▸ **Objective**: Repeat the lines of the listing below, from the line with "Screen dimensions: 565x324" up to and including the line with "Looking at the screenshot, I should 812,39.", keeping every word and character the same. Leave the pictures out of your answer.

Stored data entries:
****************

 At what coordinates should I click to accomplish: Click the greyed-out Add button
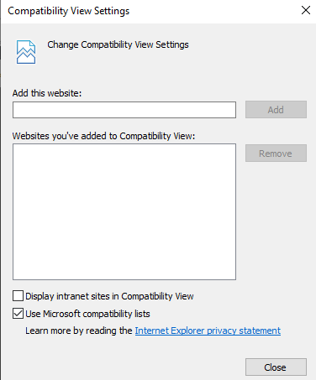point(276,110)
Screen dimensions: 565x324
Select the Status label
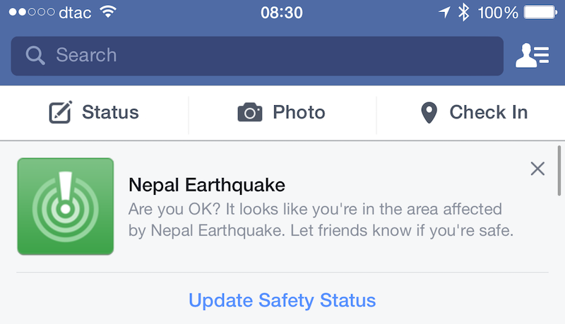click(110, 112)
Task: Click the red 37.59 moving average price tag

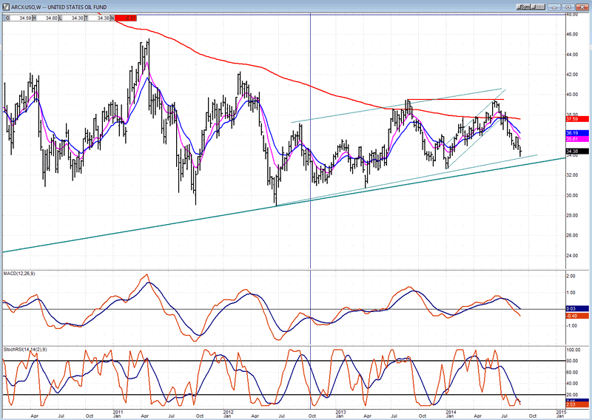Action: [x=574, y=119]
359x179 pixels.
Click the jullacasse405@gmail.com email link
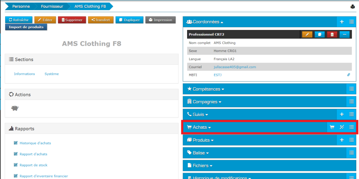(235, 67)

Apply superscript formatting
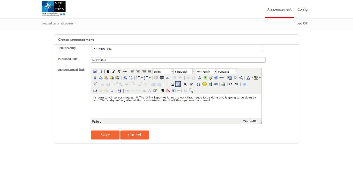pos(191,85)
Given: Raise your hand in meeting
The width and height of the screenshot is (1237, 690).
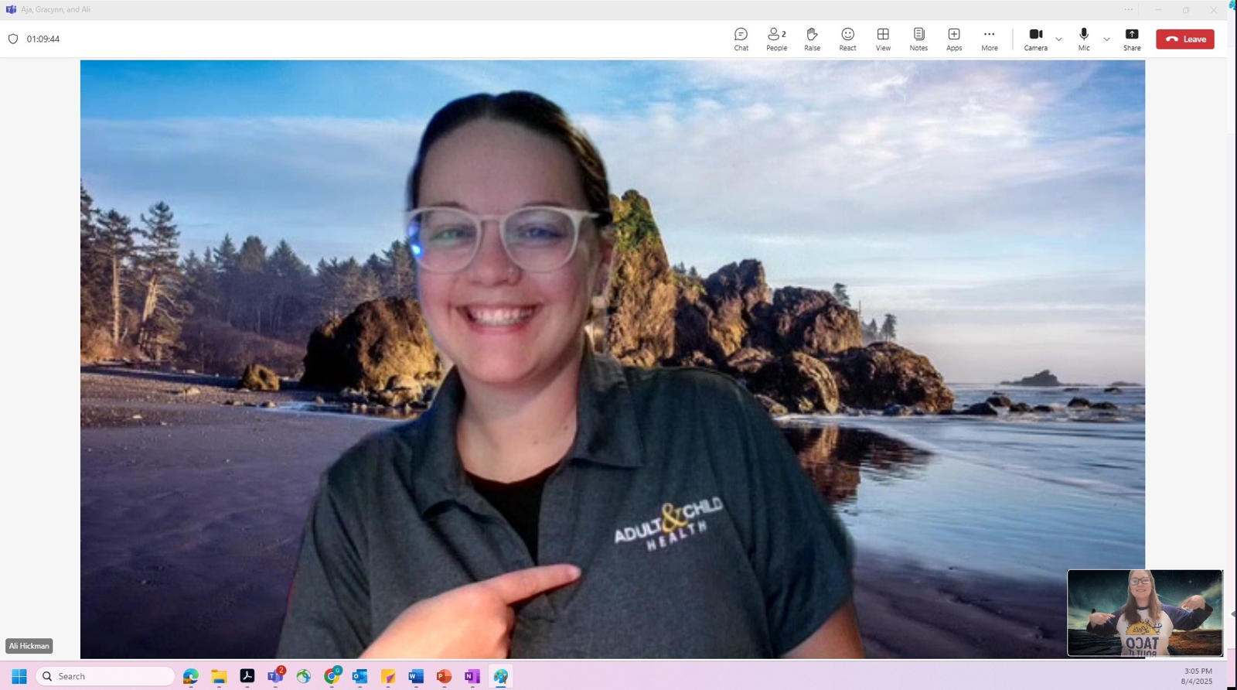Looking at the screenshot, I should 812,39.
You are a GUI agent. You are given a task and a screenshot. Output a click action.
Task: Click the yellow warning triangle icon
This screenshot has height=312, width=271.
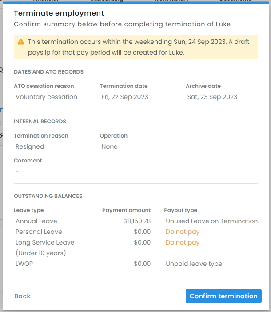(21, 42)
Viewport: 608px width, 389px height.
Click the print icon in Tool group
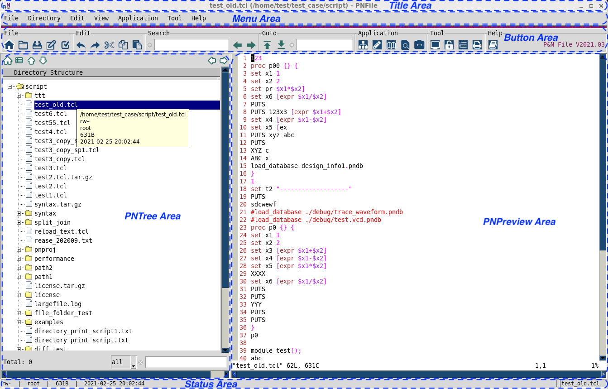(477, 45)
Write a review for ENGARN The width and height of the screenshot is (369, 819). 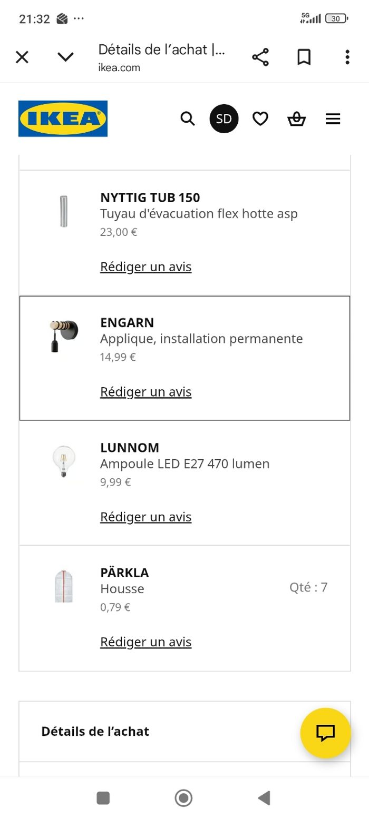pyautogui.click(x=145, y=392)
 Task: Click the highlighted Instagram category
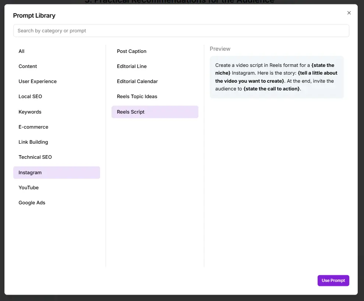coord(57,173)
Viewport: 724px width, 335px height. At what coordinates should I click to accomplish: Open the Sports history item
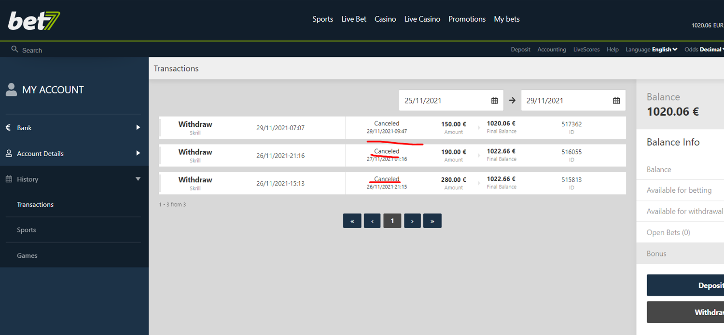pyautogui.click(x=27, y=230)
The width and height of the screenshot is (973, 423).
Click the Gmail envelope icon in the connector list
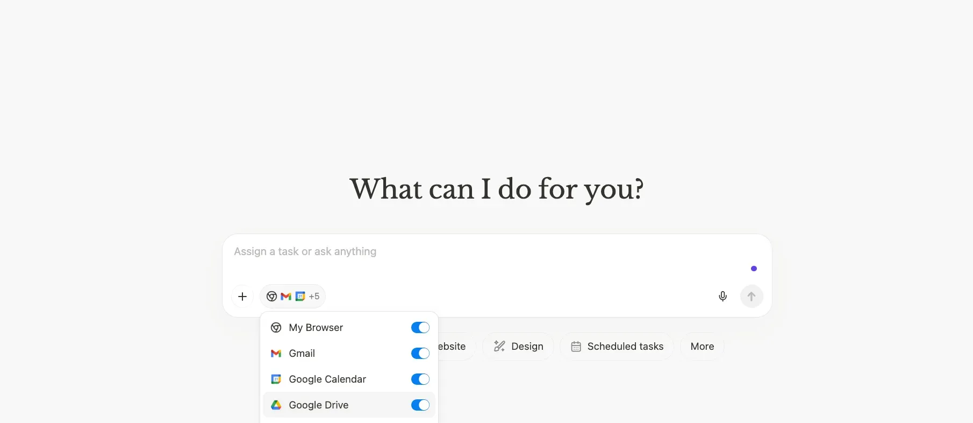click(x=276, y=354)
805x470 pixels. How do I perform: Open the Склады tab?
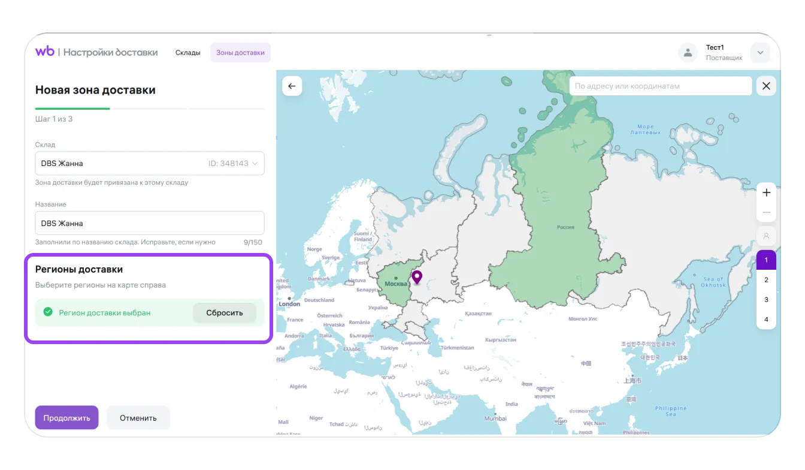187,53
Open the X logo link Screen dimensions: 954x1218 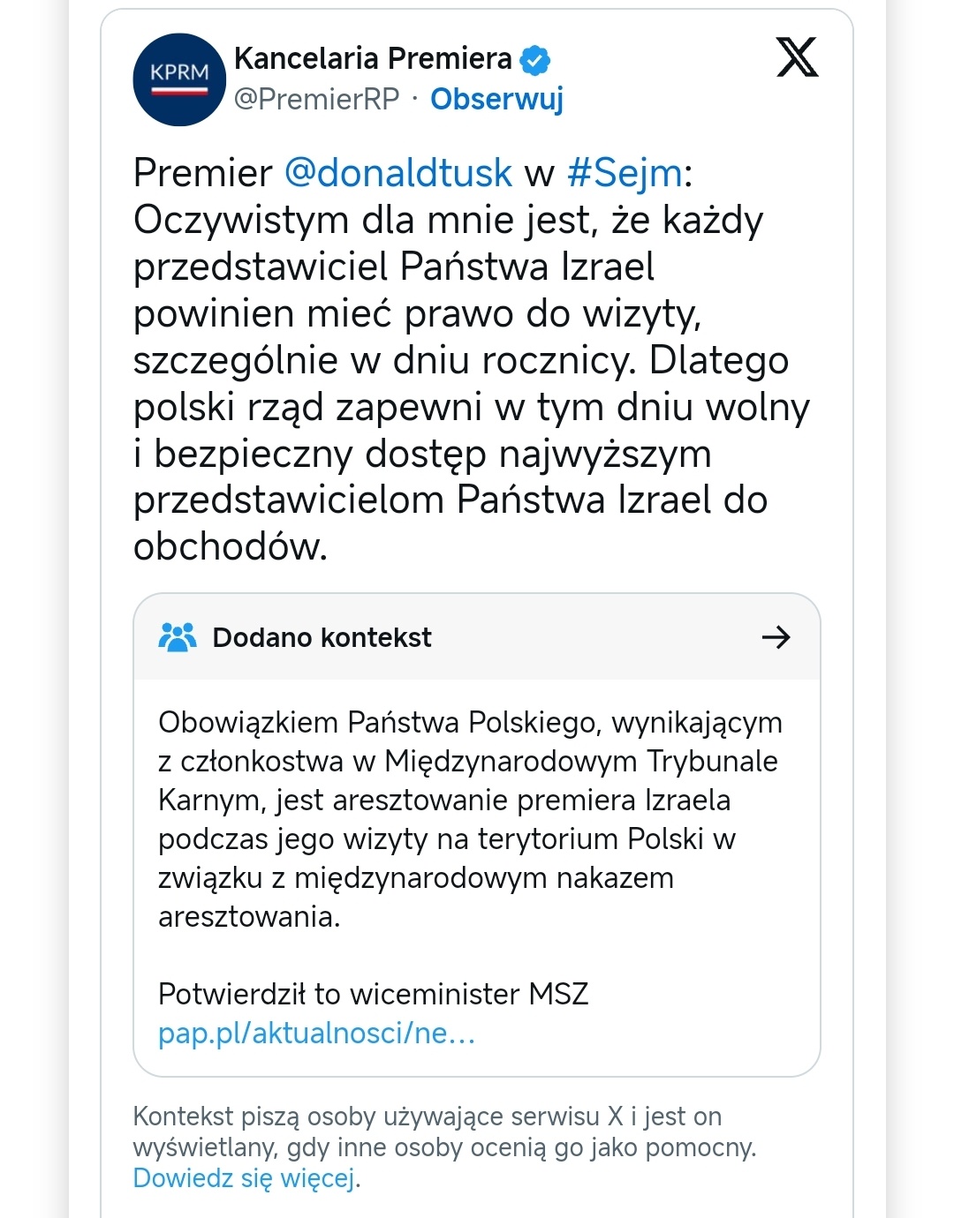tap(797, 58)
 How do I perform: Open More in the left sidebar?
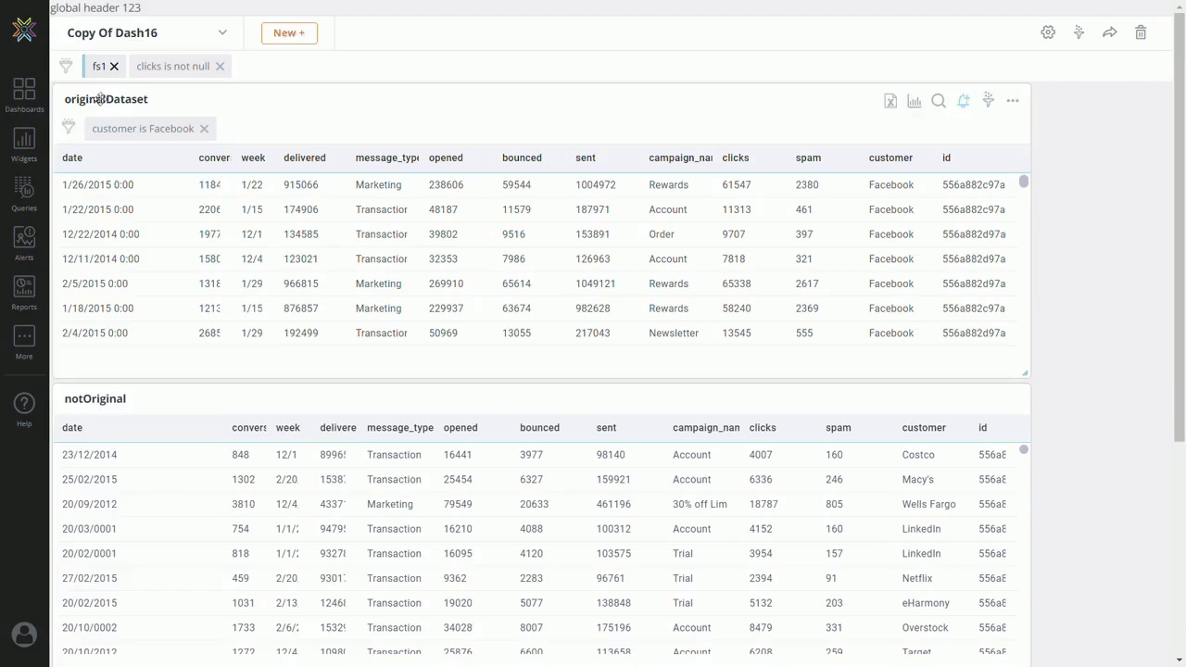[24, 342]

****************

▸ **Solution**:
Screen dimensions: 565x324
Select the Status label
click(110, 112)
Task: Click the red 37.59 moving average price tag

Action: [x=574, y=119]
359x179 pixels.
Click the jullacasse405@gmail.com email link
(235, 67)

Apply superscript formatting
pos(191,85)
Given: Raise your hand in meeting
The width and height of the screenshot is (1237, 690).
Looking at the screenshot, I should 812,39.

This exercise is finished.